Son, Japan’s richest man, saw his shareholding value increase as Softbank share prices rose by 44% in the fiscal year that ended on March 31.
“Son is successful as an entrepreneur,” said Ed Merner, president of Atlantis Investment Research Corporation in Tokyo and Portfolio Manager of Atlantis Japan Growth Fund. “He likes to do different projects — which may make no business or economic sense — because he thinks they are interesting, a challenge or it’s a good idea to do them.”
Merner added that solar power may fall into this category. “He is investing solar power into Japan and maybe wind energy, too,” he said. “Whether these are viable economically or justify pouring in such huge amounts of money I don’t think Son cares as long as they don’t lose much money or any money. As long as he thinks this is a good idea, he’ll do it.”
Softback has been gaining market share in the cellular telephone market for some time.

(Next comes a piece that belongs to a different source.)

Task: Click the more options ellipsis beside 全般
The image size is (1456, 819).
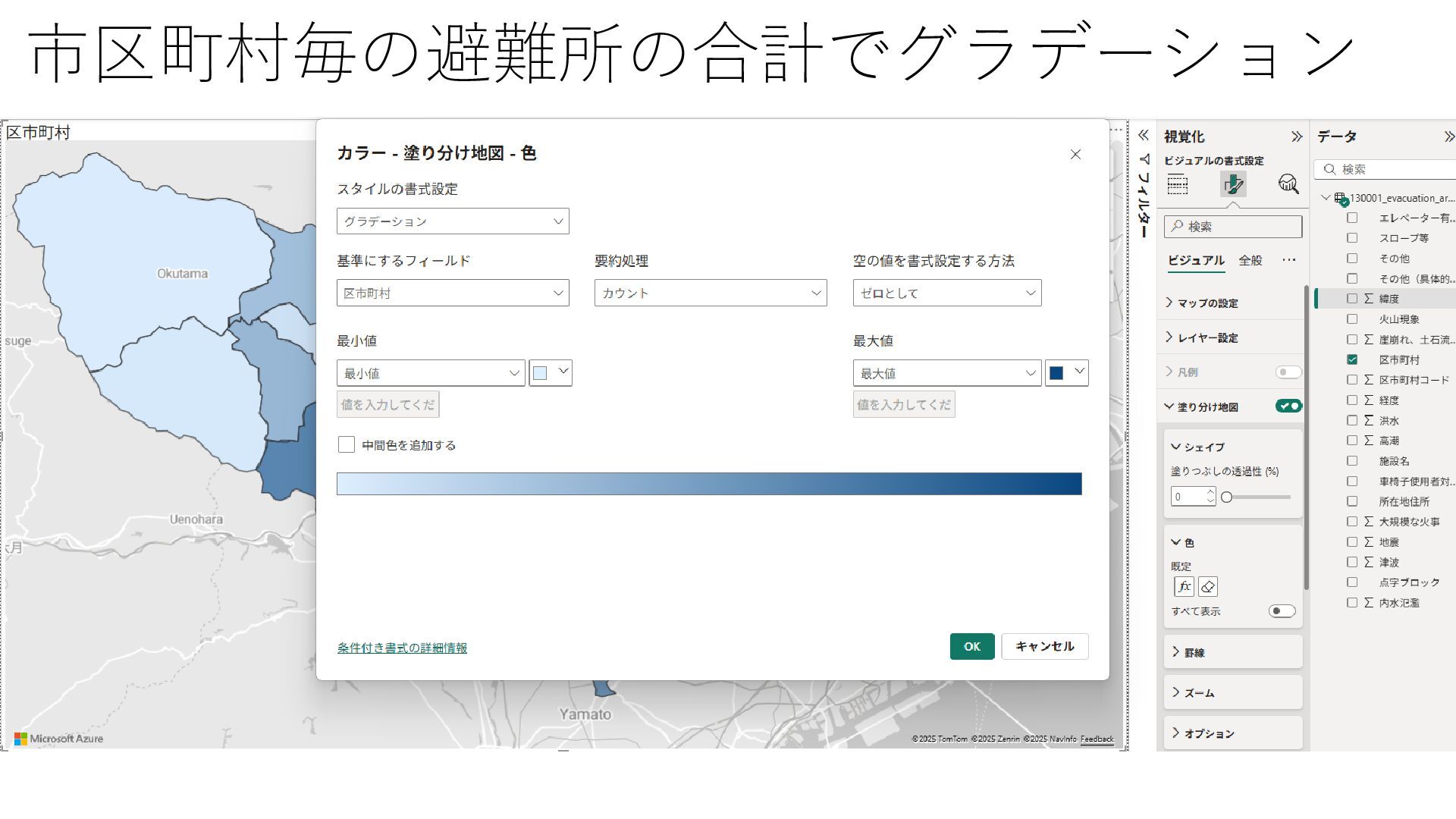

“Son got it from Vodaphone, who ran it very badly,” Merner said. “Son is running it much better. He’s an innovator who likes trying new things, some are good and some not good, delegates a lot and is always doing things, different projects and running around going here and there.”
He noted that some of the things Son does are ridiculous or doesn’t do them for business reasons, but because they are a lot of fun. “‘Let’s do it,’ rather than, ‘This will make a lot of money,’” Merner said. “Maybe that’s good, but if you’re a shareholder it’s not so good.”
Son also likes to delegate, according to Merner. Son has lost companies because some of those people he entrusted them to run eventually took them away from him.
Son is a major shareholder of Softbank, but does not own a majority of the shares.
“Softbank is him, although he has only 21.3%, but by far the biggest shareholder,” Merner said. “He’s very involved in the management of the company. It isn’t like some companies where you have someone running it that may be family owned or someone who is chairman or president, but not running it. Son is running Softbank. It’s a theoretical value not a real value, so I don’t think he could sell his shares, but he would sell some of his shares.”
In other words, much of the company’s growth is dependent on Son.
Meanwhile, following Son as Japan’s largest individual shareholders were Hiroshi Yamauchi, former chairman of Nintendo Co., and Tadashi Yanai, chairman and president of Fast Retailing Co.
Japan’s top three remains unchanged from last year, but the gap between Son and Yamauchi and Yanai grew last year.
Yamauchi’s Nintendo share price dropped by 28% in the 2010 fiscal year, while Fast Retailing shares held by Yanai fell by 35%.